Sunday, April 18, 2010

Peas Pulao


Ingredients
Group I
  • Basmathi rice - 1 cup(160 ml cup)
  • Peas - 1/3 cup (80 - 100 grams)
  • Onion - 1 small size (Chopped)
  • Curry leaves - 1 string
  • Green chillies - 5(slitted)
  • Cloves - 5
  • Bay leaves - 1
  • Coconut milk - 1 cup (160 ml) 
  • Cinnamon - 2 pieces (1 inch each)
  • Cardamom - 2
  • Lemon juice - few drops
  • Oil - 2 1/2 tbsp
  • Salt for taste

To grind (to smooth paste)
Group II
  • Ginger - 3/4 inch
  • Garlic - 3
  • Ani seeds - 1 tsp


Method
  • Soak the rice for 1/2 an hour.
  • Grind the group II ingredients & make a paste.

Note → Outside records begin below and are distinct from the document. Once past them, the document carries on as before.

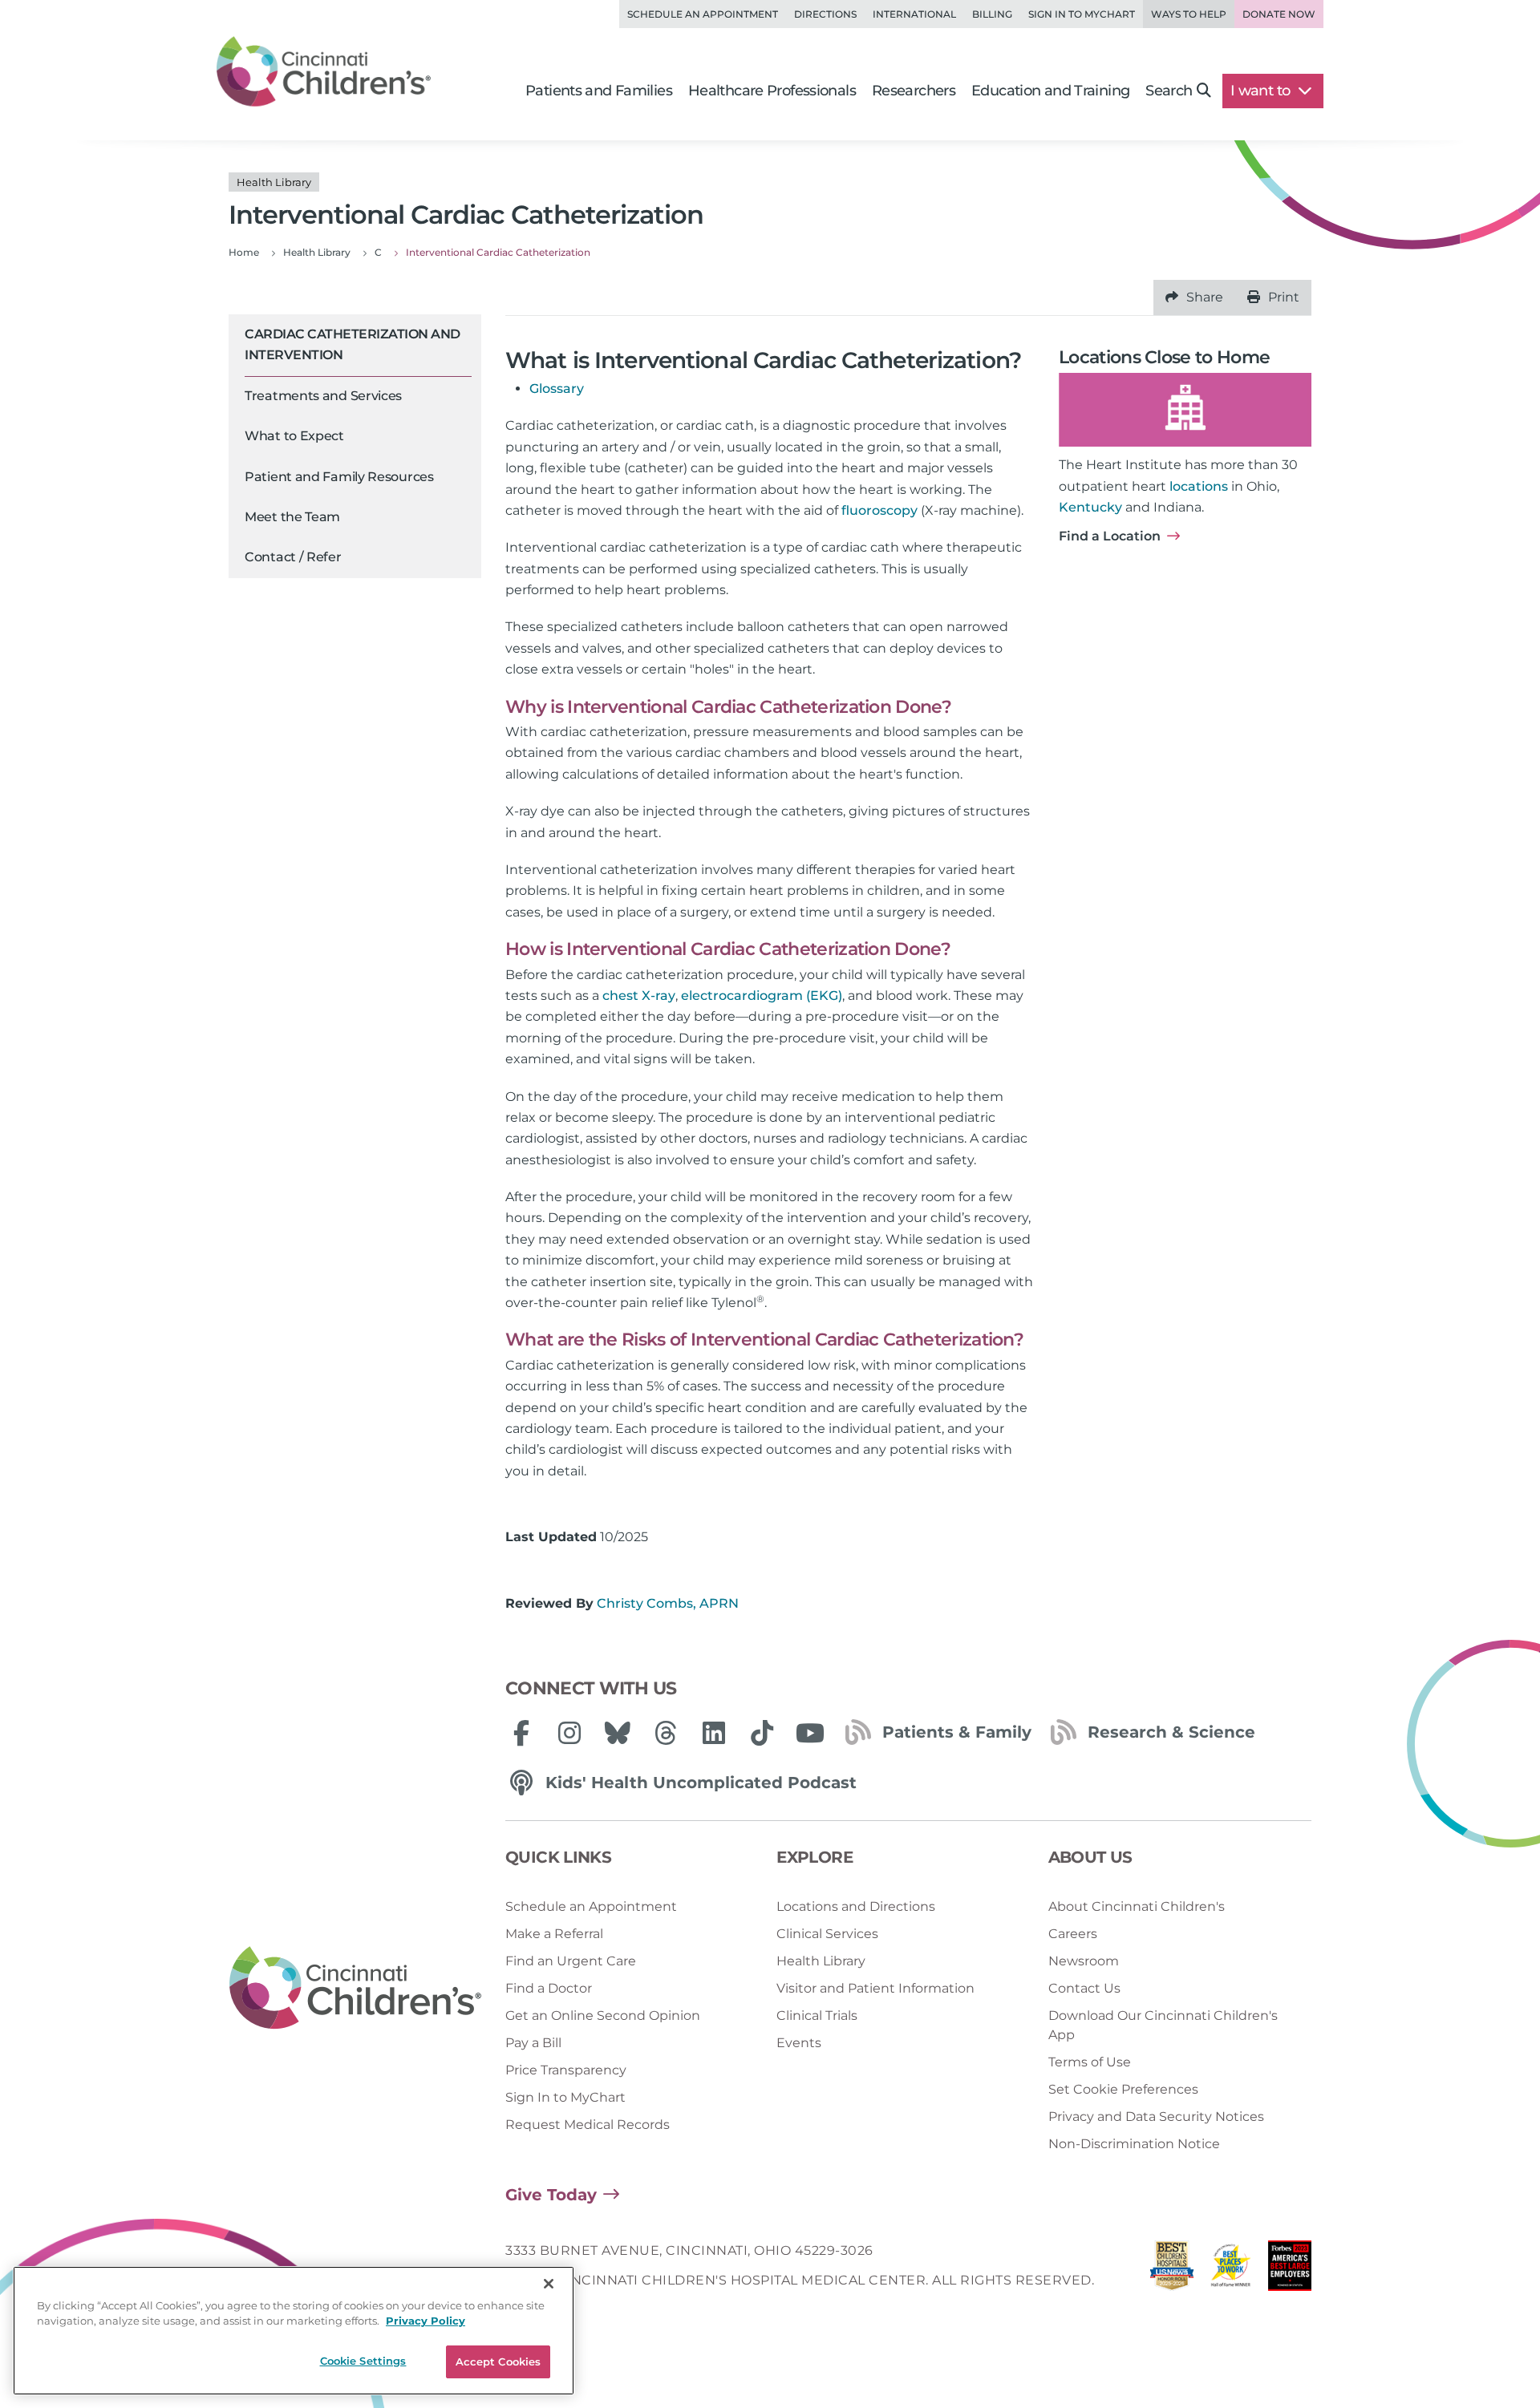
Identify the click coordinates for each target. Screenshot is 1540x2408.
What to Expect (294, 436)
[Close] (548, 2283)
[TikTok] (762, 1733)
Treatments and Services (323, 395)
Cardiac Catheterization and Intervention (352, 344)
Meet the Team (292, 516)
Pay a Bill (533, 2042)
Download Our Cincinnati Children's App (1163, 2025)
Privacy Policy (425, 2321)
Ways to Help (1188, 14)
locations (1198, 486)
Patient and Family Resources (339, 476)
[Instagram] (569, 1733)
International (914, 14)
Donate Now (1278, 14)
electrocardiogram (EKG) (761, 995)
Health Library (820, 1961)
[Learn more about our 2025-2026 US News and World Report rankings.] (1172, 2269)
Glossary (556, 388)
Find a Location (1110, 536)
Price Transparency (565, 2070)
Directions (825, 14)
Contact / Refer (293, 557)
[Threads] (666, 1733)
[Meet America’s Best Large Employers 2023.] (1289, 2269)
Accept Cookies (498, 2361)
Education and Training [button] (1050, 90)
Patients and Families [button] (598, 90)
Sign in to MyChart (1081, 14)
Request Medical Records (587, 2124)
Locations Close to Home (1164, 357)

  • Heat oil in pressure pan, on high medium flame.
  • Splutter cinnamon, cloves, cardamom, bay leaves & curry leaves one by one.
  • Add onions, green chillies, salt and fry till it becomes light brown in color.

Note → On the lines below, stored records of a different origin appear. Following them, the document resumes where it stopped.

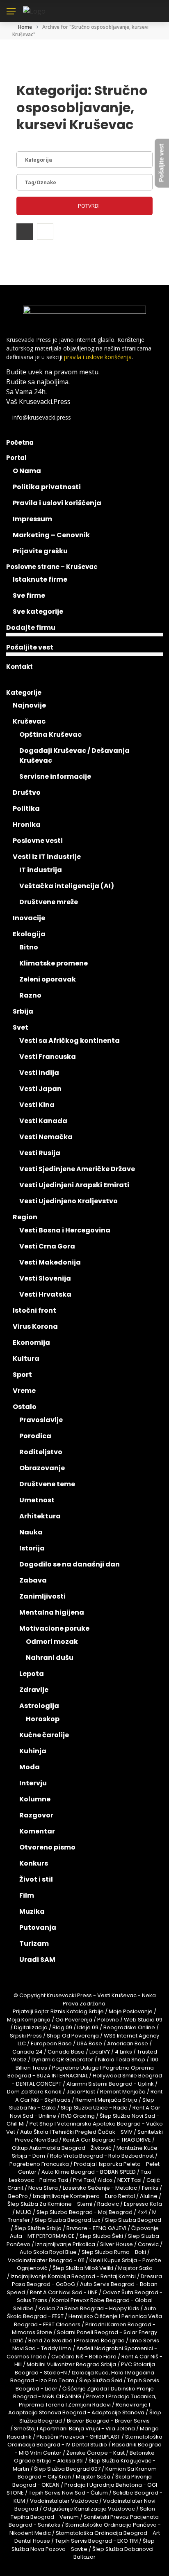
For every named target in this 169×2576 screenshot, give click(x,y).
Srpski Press (26, 2036)
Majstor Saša (135, 2268)
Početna (20, 442)
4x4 (142, 2212)
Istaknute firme (40, 579)
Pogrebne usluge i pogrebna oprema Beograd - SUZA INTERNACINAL (80, 2072)
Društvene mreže (48, 902)
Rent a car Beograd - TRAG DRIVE (107, 2140)
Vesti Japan (40, 1088)
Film (26, 1895)
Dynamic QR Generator (62, 2059)
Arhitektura (40, 1516)
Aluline (149, 2196)
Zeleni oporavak (47, 979)
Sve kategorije (38, 611)
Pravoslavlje (41, 1420)
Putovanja (37, 1927)
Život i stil (36, 1879)
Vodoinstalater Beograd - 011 (46, 2260)
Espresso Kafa (143, 2204)
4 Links (123, 2052)
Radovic (108, 2204)
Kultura (26, 1358)
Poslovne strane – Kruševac (52, 566)
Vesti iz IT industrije (47, 856)
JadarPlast (80, 2092)
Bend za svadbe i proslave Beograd (76, 2340)
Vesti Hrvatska (45, 1294)
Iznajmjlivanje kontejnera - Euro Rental (84, 2196)
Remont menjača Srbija (106, 2100)
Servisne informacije (55, 776)
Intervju (33, 1783)
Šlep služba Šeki (100, 2380)
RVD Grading (78, 2116)
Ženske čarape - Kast (95, 2453)
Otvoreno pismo (47, 1847)
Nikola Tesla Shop (121, 2059)
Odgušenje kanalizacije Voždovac (89, 2509)
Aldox (105, 2180)
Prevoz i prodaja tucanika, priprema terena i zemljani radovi (87, 2401)
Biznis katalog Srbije (77, 2011)
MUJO (24, 2212)
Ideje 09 (87, 2027)
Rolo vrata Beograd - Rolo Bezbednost (102, 2156)
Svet (20, 1027)
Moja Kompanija (28, 2020)
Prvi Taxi (83, 2180)
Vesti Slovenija (45, 1278)
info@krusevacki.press (41, 417)
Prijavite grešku (40, 551)
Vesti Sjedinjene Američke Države (77, 1169)
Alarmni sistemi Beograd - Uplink (110, 2084)
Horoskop (42, 1719)
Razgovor (36, 1815)
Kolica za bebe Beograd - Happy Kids (89, 2308)
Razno (30, 995)
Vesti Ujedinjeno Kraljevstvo (68, 1201)
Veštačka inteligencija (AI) (66, 886)
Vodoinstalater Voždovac (64, 2501)
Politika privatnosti (47, 487)
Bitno (28, 947)
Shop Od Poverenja (73, 2036)
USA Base (89, 2043)
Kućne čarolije (44, 1735)
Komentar (37, 1831)
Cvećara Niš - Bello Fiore (83, 2356)
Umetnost (37, 1500)
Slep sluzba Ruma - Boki (114, 2252)
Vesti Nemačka (46, 1137)
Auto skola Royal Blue (48, 2252)
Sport (22, 1374)
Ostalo (25, 1406)
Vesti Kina (37, 1104)
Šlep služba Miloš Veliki (83, 2268)
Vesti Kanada (43, 1121)
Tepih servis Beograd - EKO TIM (96, 2541)
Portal (16, 457)
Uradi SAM (37, 1959)
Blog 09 (62, 2027)
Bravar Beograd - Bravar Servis (108, 2421)
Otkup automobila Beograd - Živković (62, 2148)
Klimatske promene (53, 963)
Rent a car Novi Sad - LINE (64, 2292)
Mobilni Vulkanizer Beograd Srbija (71, 2364)
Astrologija (39, 1705)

  • Add the grounded paste & fry till the oil separates.
  • Add peas & fry well.
  • Now add the soaked rice & add 1 cup(160 ml) of water.
  • Now add the coconut milk & the lemon juice.

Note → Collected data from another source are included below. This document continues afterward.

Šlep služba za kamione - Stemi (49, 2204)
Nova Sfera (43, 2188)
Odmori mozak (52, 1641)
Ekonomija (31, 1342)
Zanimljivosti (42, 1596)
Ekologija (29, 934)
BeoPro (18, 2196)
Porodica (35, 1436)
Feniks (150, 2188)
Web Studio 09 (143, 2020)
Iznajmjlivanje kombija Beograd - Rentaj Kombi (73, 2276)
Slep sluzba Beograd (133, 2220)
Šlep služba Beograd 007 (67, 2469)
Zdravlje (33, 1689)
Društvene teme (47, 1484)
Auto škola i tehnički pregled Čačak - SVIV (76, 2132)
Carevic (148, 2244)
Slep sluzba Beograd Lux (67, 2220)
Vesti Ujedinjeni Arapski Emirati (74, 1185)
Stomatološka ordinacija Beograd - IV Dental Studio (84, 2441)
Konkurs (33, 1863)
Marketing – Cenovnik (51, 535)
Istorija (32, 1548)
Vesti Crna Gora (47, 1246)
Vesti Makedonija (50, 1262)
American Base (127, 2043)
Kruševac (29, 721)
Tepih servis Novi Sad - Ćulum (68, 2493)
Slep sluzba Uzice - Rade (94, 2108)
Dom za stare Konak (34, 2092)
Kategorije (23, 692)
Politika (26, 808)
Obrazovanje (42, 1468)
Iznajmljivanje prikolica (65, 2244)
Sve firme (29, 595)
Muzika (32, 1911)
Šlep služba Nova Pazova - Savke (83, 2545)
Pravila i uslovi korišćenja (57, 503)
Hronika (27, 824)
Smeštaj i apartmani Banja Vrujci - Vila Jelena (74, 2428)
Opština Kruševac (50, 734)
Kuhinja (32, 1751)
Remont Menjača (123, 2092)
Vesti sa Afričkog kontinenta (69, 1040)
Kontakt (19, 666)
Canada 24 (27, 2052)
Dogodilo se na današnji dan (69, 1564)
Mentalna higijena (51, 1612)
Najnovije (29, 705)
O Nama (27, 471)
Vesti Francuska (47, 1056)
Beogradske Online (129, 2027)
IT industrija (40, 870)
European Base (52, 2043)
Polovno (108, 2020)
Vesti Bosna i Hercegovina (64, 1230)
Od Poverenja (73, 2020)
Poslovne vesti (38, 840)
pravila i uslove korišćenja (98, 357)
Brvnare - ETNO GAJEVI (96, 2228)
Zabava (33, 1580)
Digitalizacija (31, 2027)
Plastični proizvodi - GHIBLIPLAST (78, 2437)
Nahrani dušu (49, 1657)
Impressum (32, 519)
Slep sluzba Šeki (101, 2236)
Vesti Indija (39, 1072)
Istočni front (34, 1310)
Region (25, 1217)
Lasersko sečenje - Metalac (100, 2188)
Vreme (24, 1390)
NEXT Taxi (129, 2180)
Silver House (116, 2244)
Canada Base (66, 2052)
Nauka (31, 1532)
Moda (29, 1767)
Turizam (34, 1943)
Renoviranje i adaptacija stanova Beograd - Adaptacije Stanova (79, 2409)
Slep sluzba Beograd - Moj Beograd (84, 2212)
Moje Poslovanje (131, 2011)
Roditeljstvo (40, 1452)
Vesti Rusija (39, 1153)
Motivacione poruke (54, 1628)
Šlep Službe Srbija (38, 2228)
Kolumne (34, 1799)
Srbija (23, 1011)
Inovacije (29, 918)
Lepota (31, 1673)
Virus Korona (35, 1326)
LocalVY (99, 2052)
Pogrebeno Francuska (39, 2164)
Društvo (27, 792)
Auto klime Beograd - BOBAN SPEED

  • Mix well, check for salt & cover the cooker when the water stars bubbling.
  • Reduce the flame to low.
  • Let it cook for 15 minutes.
  • Switch off the flame & wait for 5 minutes.
  • Then open the cooker & mix gently.
  • Serve it with raita or any gravy.
Tips for the recipe - Add a spoon of ghee either while sauting the onions or before serving.